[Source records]
------

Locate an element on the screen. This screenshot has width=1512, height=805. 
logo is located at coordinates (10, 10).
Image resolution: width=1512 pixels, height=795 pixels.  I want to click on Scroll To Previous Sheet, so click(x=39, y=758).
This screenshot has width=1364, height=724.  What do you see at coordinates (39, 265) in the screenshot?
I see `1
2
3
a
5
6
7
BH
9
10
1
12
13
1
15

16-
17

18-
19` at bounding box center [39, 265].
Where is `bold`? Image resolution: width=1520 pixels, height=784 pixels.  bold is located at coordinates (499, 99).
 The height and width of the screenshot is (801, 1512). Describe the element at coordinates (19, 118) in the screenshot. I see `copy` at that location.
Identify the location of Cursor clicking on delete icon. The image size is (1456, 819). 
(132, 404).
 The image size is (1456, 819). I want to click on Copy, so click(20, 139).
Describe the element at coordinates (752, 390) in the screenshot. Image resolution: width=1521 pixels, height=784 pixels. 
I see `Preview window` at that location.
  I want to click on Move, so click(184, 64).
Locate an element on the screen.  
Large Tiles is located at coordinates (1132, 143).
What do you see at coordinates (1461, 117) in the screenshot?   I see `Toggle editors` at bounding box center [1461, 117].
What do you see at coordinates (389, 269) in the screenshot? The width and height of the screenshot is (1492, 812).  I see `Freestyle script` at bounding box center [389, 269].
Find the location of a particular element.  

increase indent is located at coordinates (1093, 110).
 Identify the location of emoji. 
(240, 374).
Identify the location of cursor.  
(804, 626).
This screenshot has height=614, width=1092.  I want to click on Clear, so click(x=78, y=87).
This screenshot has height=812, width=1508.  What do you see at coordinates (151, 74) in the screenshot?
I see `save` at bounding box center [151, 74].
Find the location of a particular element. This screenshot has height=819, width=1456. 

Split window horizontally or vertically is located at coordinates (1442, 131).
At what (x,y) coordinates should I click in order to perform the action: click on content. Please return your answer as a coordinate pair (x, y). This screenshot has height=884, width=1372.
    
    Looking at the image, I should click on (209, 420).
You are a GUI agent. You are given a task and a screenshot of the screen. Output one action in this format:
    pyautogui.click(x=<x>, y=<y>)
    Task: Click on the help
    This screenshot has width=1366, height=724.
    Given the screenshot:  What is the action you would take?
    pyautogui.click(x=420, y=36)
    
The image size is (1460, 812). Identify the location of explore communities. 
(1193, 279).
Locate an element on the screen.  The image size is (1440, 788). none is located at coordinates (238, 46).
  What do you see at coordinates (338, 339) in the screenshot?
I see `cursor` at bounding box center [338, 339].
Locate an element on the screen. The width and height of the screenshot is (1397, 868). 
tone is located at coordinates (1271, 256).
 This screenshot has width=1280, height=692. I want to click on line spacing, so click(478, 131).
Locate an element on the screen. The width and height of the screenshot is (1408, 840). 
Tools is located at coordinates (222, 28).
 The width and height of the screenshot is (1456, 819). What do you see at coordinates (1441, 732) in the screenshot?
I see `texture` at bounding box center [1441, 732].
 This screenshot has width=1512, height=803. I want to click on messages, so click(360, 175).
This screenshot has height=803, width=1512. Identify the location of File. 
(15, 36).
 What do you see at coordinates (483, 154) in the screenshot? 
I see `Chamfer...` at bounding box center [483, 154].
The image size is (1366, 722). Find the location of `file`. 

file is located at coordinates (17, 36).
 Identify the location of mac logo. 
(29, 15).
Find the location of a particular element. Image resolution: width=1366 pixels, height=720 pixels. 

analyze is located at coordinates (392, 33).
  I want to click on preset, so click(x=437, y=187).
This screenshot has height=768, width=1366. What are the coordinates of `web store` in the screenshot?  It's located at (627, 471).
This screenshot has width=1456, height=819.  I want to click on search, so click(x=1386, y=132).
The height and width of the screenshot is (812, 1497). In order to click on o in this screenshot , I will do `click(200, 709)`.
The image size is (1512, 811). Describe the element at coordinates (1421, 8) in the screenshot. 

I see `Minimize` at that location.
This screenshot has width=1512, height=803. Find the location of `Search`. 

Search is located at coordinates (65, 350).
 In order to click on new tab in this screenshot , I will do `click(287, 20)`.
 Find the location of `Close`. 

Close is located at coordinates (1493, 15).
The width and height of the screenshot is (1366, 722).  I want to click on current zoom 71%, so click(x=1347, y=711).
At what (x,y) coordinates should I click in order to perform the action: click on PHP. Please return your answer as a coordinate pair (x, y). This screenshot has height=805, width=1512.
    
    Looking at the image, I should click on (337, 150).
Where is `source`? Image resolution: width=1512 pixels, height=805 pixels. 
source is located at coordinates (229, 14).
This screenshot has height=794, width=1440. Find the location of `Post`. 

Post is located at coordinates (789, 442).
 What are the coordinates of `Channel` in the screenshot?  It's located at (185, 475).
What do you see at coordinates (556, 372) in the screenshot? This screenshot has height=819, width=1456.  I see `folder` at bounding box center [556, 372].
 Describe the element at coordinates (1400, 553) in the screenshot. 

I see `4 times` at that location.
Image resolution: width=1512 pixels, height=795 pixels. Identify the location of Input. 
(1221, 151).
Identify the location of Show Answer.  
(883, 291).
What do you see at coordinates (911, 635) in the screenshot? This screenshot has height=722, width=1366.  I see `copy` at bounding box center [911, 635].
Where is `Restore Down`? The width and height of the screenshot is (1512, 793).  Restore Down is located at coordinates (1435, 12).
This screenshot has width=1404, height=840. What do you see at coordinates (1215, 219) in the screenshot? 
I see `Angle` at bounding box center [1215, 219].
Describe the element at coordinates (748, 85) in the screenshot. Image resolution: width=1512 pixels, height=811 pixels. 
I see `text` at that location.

------

**SET TASK:**
Put each of the lines above into a JSON list of strings, one string per line, leaving out the blank lines.

**RESPONSE BELOW:**
[
  "Locate an element on the screen. This screenshot has width=1512, height=805. ",
  "logo is located at coordinates (10, 10).",
  "Image resolution: width=1512 pixels, height=795 pixels.  I want to click on Scroll To Previous Sheet, so click(x=39, y=758).",
  "This screenshot has width=1364, height=724.  What do you see at coordinates (39, 265) in the screenshot?",
  "I see `1",
  "2",
  "3",
  "a",
  "5",
  "6",
  "7",
  "BH",
  "9",
  "10",
  "1",
  "12",
  "13",
  "1",
  "15",
  "16-",
  "17",
  "18-",
  "19` at bounding box center [39, 265].",
  "Where is `bold`? Image resolution: width=1520 pixels, height=784 pixels.  bold is located at coordinates (499, 99).",
  " The height and width of the screenshot is (801, 1512). Describe the element at coordinates (19, 118) in the screenshot. I see `copy` at that location.",
  "Identify the location of Cursor clicking on delete icon. The image size is (1456, 819). ",
  "(132, 404).",
  " The image size is (1456, 819). I want to click on Copy, so click(20, 139).",
  "Describe the element at coordinates (752, 390) in the screenshot. Image resolution: width=1521 pixels, height=784 pixels. ",
  "I see `Preview window` at that location.",
  "  I want to click on Move, so click(184, 64).",
  "Locate an element on the screen.  ",
  "Large Tiles is located at coordinates (1132, 143).",
  "What do you see at coordinates (1461, 117) in the screenshot?   I see `Toggle editors` at bounding box center [1461, 117].",
  "What do you see at coordinates (389, 269) in the screenshot? The width and height of the screenshot is (1492, 812).  I see `Freestyle script` at bounding box center [389, 269].",
  "Find the location of a particular element.  ",
  "increase indent is located at coordinates (1093, 110).",
  " Identify the location of emoji. ",
  "(240, 374).",
  "Identify the location of cursor.  ",
  "(804, 626).",
  "This screenshot has height=614, width=1092.  I want to click on Clear, so click(x=78, y=87).",
  "This screenshot has height=812, width=1508.  What do you see at coordinates (151, 74) in the screenshot?",
  "I see `save` at bounding box center [151, 74].",
  "Find the location of a particular element. This screenshot has height=819, width=1456. ",
  "Split window horizontally or vertically is located at coordinates (1442, 131).",
  "At what (x,y) coordinates should I click in order to perform the action: click on content. Please return your answer as a coordinate pair (x, y). This screenshot has height=884, width=1372.",
  "    Looking at the image, I should click on (209, 420).",
  "You are a GUI agent. You are given a task and a screenshot of the screen. Output one action in this format:",
  "    pyautogui.click(x=<x>, y=<y>)",
  "    Task: Click on the help",
  "    This screenshot has width=1366, height=724.",
  "    Given the screenshot:  What is the action you would take?",
  "    pyautogui.click(x=420, y=36)",
  "The image size is (1460, 812). Identify the location of explore communities. ",
  "(1193, 279).",
  "Locate an element on the screen.  The image size is (1440, 788). none is located at coordinates (238, 46).",
  "  What do you see at coordinates (338, 339) in the screenshot?",
  "I see `cursor` at bounding box center [338, 339].",
  "Locate an element on the screen. The width and height of the screenshot is (1397, 868). ",
  "tone is located at coordinates (1271, 256).",
  " This screenshot has width=1280, height=692. I want to click on line spacing, so click(478, 131).",
  "Locate an element on the screen. The width and height of the screenshot is (1408, 840). ",
  "Tools is located at coordinates (222, 28).",
  " The width and height of the screenshot is (1456, 819). What do you see at coordinates (1441, 732) in the screenshot?",
  "I see `texture` at bounding box center [1441, 732].",
  " This screenshot has width=1512, height=803. I want to click on messages, so click(360, 175).",
  "This screenshot has height=803, width=1512. Identify the location of File. ",
  "(15, 36).",
  " What do you see at coordinates (483, 154) in the screenshot? ",
  "I see `Chamfer...` at bounding box center [483, 154].",
  "The image size is (1366, 722). Find the location of `file`. ",
  "file is located at coordinates (17, 36).",
  " Identify the location of mac logo. ",
  "(29, 15).",
  "Find the location of a particular element. Image resolution: width=1366 pixels, height=720 pixels. ",
  "analyze is located at coordinates (392, 33).",
  "  I want to click on preset, so click(x=437, y=187).",
  "This screenshot has height=768, width=1366. What are the coordinates of `web store` in the screenshot?  It's located at (627, 471).",
  "This screenshot has width=1456, height=819.  I want to click on search, so click(x=1386, y=132).",
  "The height and width of the screenshot is (812, 1497). In order to click on o in this screenshot , I will do `click(200, 709)`.",
  "The image size is (1512, 811). Describe the element at coordinates (1421, 8) in the screenshot. ",
  "I see `Minimize` at that location.",
  "This screenshot has width=1512, height=803. Find the location of `Search`. ",
  "Search is located at coordinates (65, 350).",
  " In order to click on new tab in this screenshot , I will do `click(287, 20)`.",
  " Find the location of `Close`. ",
  "Close is located at coordinates (1493, 15).",
  "The width and height of the screenshot is (1366, 722).  I want to click on current zoom 71%, so click(x=1347, y=711).",
  "At what (x,y) coordinates should I click in order to perform the action: click on PHP. Please return your answer as a coordinate pair (x, y). This screenshot has height=805, width=1512.",
  "    Looking at the image, I should click on (337, 150).",
  "Where is `source`? Image resolution: width=1512 pixels, height=805 pixels. ",
  "source is located at coordinates (229, 14).",
  "This screenshot has height=794, width=1440. Find the location of `Post`. ",
  "Post is located at coordinates (789, 442).",
  " What are the coordinates of `Channel` in the screenshot?  It's located at (185, 475).",
  "What do you see at coordinates (556, 372) in the screenshot? This screenshot has height=819, width=1456.  I see `folder` at bounding box center [556, 372].",
  " Describe the element at coordinates (1400, 553) in the screenshot. ",
  "I see `4 times` at that location.",
  "Image resolution: width=1512 pixels, height=795 pixels. Identify the location of Input. ",
  "(1221, 151).",
  "Identify the location of Show Answer.  ",
  "(883, 291).",
  "What do you see at coordinates (911, 635) in the screenshot? This screenshot has height=722, width=1366.  I see `copy` at bounding box center [911, 635].",
  "Where is `Restore Down`? The width and height of the screenshot is (1512, 793).  Restore Down is located at coordinates (1435, 12).",
  "This screenshot has width=1404, height=840. What do you see at coordinates (1215, 219) in the screenshot? ",
  "I see `Angle` at bounding box center [1215, 219].",
  "Describe the element at coordinates (748, 85) in the screenshot. Image resolution: width=1512 pixels, height=811 pixels. ",
  "I see `text` at that location."
]